Another one of the exciting programs spawned
through the WHO Collaborating Centre on Patient Safety is the
“Action on Patient Safety (High 5s) Initiative," a
seven-country collaborative project that leverages the implementation
of five standardized patient safety solutions to prevent avoidable
catastrophic events in hospitals. The overall goal of the initiative
is to achieve significant, sustained, and measurable reduction
or elimination of five highly prevalent patient safety problems
in selected hospitals worldwide over a five-year period—hence
“High 5s.”
The initiative builds on the partnership established by the Commonwealth
Fund with Australia, Canada, New Zealand, the United Kingdom,
and the United States of America, and the more recent expansion
of this international program to include Germany and The Netherlands.
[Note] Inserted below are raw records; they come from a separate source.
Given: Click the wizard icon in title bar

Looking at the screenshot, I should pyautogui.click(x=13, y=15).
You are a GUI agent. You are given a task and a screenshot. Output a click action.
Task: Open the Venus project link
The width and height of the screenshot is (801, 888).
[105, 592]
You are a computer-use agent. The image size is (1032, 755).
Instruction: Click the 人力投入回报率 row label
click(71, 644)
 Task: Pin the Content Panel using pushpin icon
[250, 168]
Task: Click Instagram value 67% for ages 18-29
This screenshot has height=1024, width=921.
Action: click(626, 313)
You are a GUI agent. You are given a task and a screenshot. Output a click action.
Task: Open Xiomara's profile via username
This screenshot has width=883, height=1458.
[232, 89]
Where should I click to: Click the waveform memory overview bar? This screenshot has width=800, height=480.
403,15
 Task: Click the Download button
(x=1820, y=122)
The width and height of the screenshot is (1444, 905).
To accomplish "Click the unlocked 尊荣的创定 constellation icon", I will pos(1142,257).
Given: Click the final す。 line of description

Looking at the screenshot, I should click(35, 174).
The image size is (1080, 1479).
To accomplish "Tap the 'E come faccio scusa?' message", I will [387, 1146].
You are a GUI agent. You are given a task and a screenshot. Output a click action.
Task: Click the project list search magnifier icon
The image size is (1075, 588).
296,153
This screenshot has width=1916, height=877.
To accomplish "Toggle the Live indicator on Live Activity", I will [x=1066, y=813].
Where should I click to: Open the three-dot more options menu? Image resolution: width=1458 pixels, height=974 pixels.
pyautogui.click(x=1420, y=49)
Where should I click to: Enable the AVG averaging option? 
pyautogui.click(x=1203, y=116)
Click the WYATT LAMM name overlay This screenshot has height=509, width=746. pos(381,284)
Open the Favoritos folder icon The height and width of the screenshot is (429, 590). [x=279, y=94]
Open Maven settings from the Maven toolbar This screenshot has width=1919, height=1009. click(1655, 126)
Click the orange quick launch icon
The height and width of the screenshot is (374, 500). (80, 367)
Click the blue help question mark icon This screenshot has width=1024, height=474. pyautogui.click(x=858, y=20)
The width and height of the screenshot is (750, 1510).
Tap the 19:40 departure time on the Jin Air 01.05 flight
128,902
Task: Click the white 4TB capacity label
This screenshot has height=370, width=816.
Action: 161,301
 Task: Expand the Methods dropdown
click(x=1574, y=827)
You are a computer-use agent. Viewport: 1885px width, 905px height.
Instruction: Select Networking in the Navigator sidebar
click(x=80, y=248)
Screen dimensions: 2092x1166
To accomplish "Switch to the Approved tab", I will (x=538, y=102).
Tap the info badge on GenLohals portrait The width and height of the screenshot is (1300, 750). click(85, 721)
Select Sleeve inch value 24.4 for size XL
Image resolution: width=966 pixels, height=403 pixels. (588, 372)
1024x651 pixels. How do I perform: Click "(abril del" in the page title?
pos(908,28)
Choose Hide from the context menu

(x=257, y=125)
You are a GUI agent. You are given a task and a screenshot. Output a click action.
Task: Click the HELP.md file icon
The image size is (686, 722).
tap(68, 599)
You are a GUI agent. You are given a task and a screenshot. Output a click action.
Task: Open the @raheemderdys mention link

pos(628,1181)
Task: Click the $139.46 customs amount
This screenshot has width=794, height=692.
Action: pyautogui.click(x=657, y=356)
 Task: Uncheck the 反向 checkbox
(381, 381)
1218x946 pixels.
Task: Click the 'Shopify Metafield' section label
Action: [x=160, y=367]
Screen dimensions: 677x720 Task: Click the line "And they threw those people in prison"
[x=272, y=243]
The solution areas selected for the High
5s initiative were drawn from a broader set of patient safety
solutions that are being developed by the WHO Collaborating Centre
for Patient Safety for distribution to all of the WHO member nations
later in 2007. These include:
- Prevention of patient care hand-over
errors
- Prevention of wrong site/wrong procedure/wrong
person surgical errors
- Prevention of continuity of medication
errors
- Prevention of high concentration drug
errors
- Promotion of effective hand hygiene
practices
The Collaborating Centre will work with
the participating countries to refine the current draft solutions
through the development of standardized operating protocols similar
to those used in high reliability industries such as aviation
and nuclear energy.
We are excited about the innovative programs
we have developed with WHO to date and we are open to more such
alliances with WHO in the future.
You are chair of ISQua’s ALPHA council.
Can you explain what ISQua is, and how your role there relates
to JCI?
ISQua is The International Society for
Quality in Health Care, and, simply put, is the “accreditor’s
accreditor.” I’m proud of my role with ISQua and am
so convinced of that organization’s value to the health
care quality issue that JCI is currently undergoing ISQua accreditation.
ISQua’s mission and ours are similar—excellent health
care delivery for everyone—and we support that undertaking
completely.
Thank you very much, Karen, for providing
our readers with more insight into JCI.